Türkiye’ye bunun için ihtiyacı var Amerika’nın, Avrupa’nın.
Tıpkı soğuk savaş yıllarındaki gibi.
Türkiye’de bir despot, demokrasi ve hukuk devletini ayaklar altına almış çiğnedikçe çiğniyor, gıkları çıkmıyor.
Türkiye’de bir despot, Avrupa’yı Avrupa yapan, Batı’yı Batı yapan değerleri hiçe sayıyor, gıkları çıkmıyor.
İnsan hakları ve özgürlükler üzerinden at pazarlığı yapıyorlar despotla...
Bir zamanlar nasıl askeri darbe umurlarında değildi, bugün de sivil darbe öyle...
Bir zamanlar nasıl askeri vesayet umurlarında değildi, bugün de sivil vesayet öyle...
Şaşırtıcı mı?
Elbette değil.
Kavga bizim kavgamız.
Demokrasi için kavgayı biz vereceğiz.
Özgürlükleri bizim kavgamız getirecek.
Hukukun üstünlüğü için onlar değil, biz kavga edeceğiz.

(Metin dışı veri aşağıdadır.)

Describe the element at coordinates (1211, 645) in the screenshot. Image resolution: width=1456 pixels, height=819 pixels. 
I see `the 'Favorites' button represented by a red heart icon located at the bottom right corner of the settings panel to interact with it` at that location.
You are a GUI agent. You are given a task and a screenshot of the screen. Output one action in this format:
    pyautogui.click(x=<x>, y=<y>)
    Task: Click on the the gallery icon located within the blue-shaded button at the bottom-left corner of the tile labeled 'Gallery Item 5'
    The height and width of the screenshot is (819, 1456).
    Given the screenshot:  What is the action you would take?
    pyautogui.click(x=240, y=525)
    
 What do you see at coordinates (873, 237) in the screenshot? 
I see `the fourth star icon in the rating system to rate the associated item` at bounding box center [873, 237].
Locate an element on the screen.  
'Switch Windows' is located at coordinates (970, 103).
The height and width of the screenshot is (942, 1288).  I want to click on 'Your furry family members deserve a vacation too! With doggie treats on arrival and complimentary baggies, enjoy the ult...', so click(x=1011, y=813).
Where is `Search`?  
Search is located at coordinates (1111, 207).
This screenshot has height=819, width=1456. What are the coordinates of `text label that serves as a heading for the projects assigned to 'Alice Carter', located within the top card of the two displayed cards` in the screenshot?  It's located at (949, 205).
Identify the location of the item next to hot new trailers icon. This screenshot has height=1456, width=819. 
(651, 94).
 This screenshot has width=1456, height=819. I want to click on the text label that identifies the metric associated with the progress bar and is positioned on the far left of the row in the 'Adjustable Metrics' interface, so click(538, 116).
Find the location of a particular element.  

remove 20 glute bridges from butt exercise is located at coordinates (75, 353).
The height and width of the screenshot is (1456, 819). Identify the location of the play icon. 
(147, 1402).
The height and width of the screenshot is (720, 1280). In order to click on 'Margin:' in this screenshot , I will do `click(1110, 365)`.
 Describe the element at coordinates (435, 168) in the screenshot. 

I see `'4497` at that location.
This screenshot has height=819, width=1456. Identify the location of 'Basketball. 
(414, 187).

Demokrasiyi demokrasi yapan bütün bu değerlerin hiçbiri gökyüzünden zembille kendiliğinden inmedi.
Hiçbir zaman, hiçbir yerde inmedi.
Özgürlük diyorsak...
Hukukun üstünlüğü diyorsak...
İnsan hakları diyorsak...
O zaman tek bir yol kalıyor geriye:
Bayrakları kapıp meydanları doldurmak!
Çünkü, hak ve hukukumuzu savunmak ve bu ülkede demokrasiyi tüm kural ve kurumlarıyla yerleştirmek için asıl kavgayı biz vereceğiz, başkaları değil.
Tarih böyle yazıyor.
Despotlar tarihin çöp tenekesine böyle atıldı, böyle atılıyor.
Bizde de farklı olmayacak.
Despotların eninde sonunda gidecekleri yer tarihin çöp tenekesidir, başka bir yer değil.
Ama bunun için, Ahmet Altan’ın dediği gibi, hukuk bayrağı altında toplanıp kavga vereceğiz.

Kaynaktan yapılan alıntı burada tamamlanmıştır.